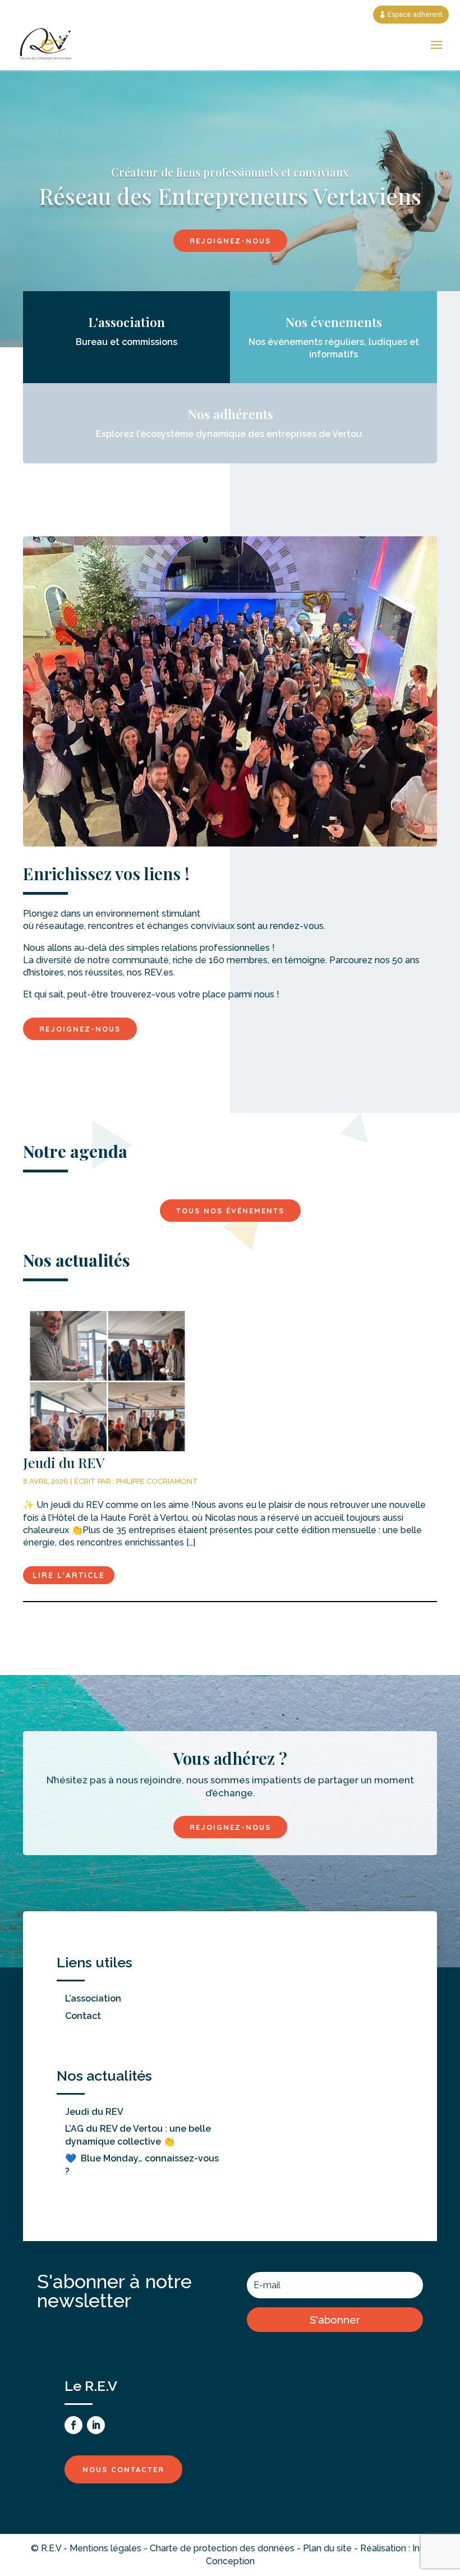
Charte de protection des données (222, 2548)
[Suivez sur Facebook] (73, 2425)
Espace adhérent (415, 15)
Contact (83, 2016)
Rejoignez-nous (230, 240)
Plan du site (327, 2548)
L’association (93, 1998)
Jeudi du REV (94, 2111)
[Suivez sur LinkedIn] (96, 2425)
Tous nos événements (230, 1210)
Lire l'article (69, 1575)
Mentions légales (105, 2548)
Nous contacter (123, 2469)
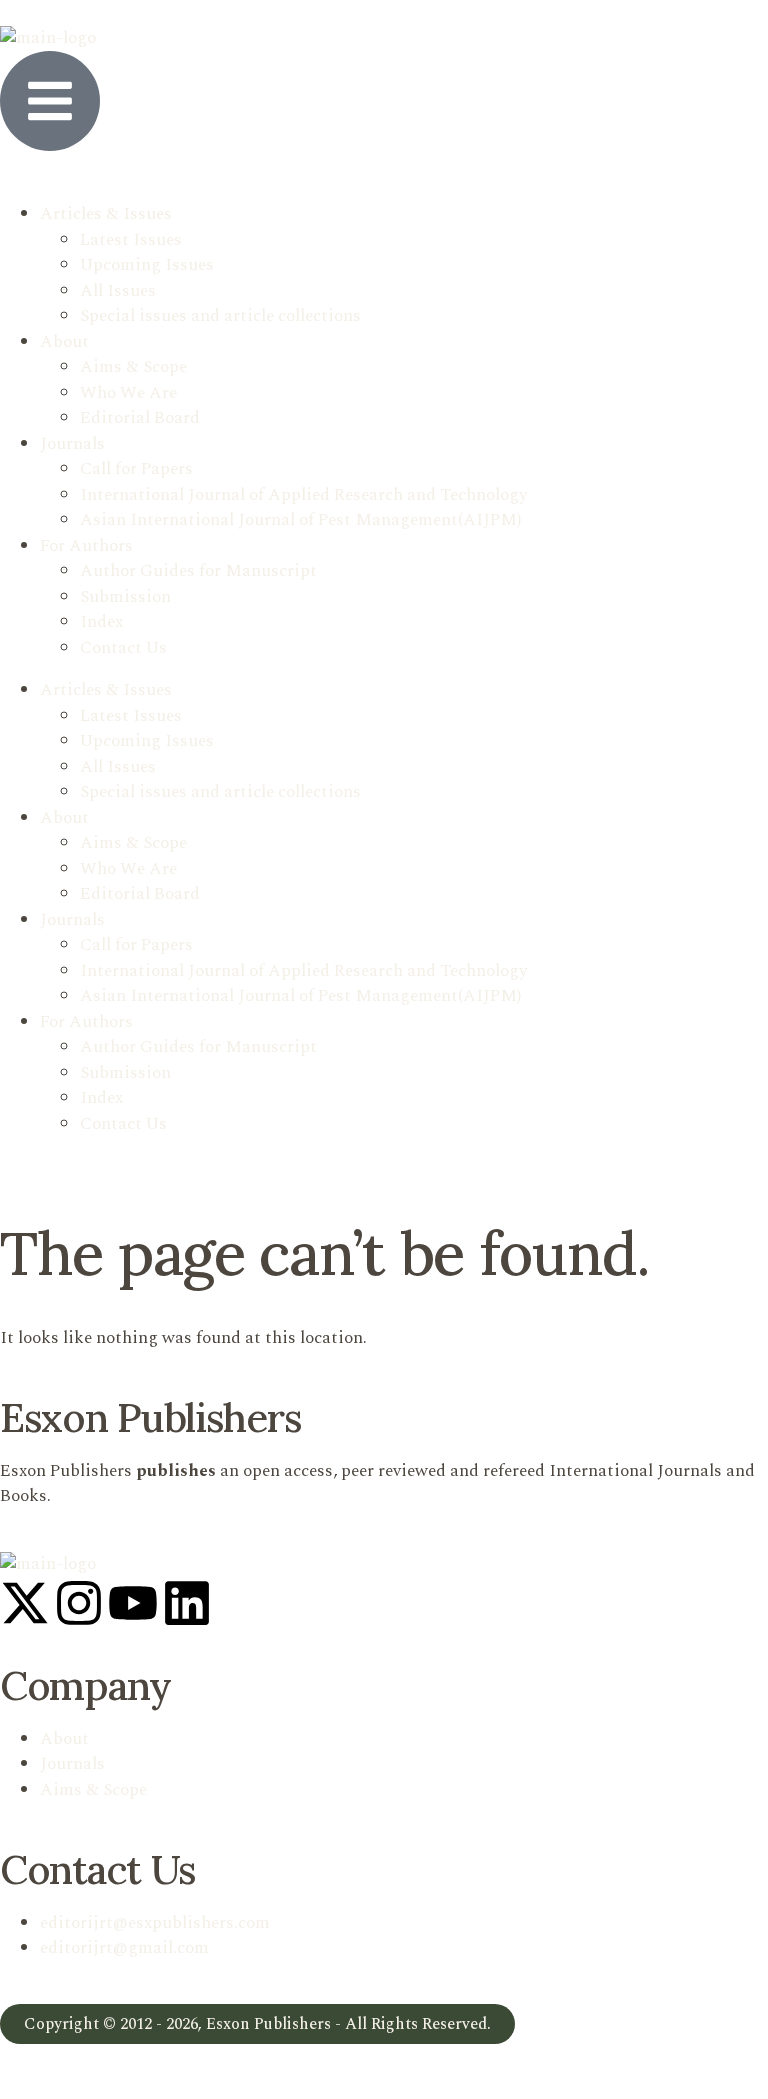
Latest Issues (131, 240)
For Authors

|---|

Retype the listing exactly. Leave out its pictures.

• _Response below_
Charte de protection des données (222, 2548)
[Suivez sur Facebook] (73, 2425)
Espace adhérent (415, 15)
Contact (83, 2016)
Rejoignez-nous (230, 240)
Plan du site (327, 2548)
L’association (93, 1998)
Jeudi du REV (94, 2111)
[Suivez sur LinkedIn] (96, 2425)
Tous nos événements (230, 1210)
Lire l'article (69, 1575)
Mentions légales (105, 2548)
Nous contacter (123, 2469)
Latest Issues (131, 240)
For Authors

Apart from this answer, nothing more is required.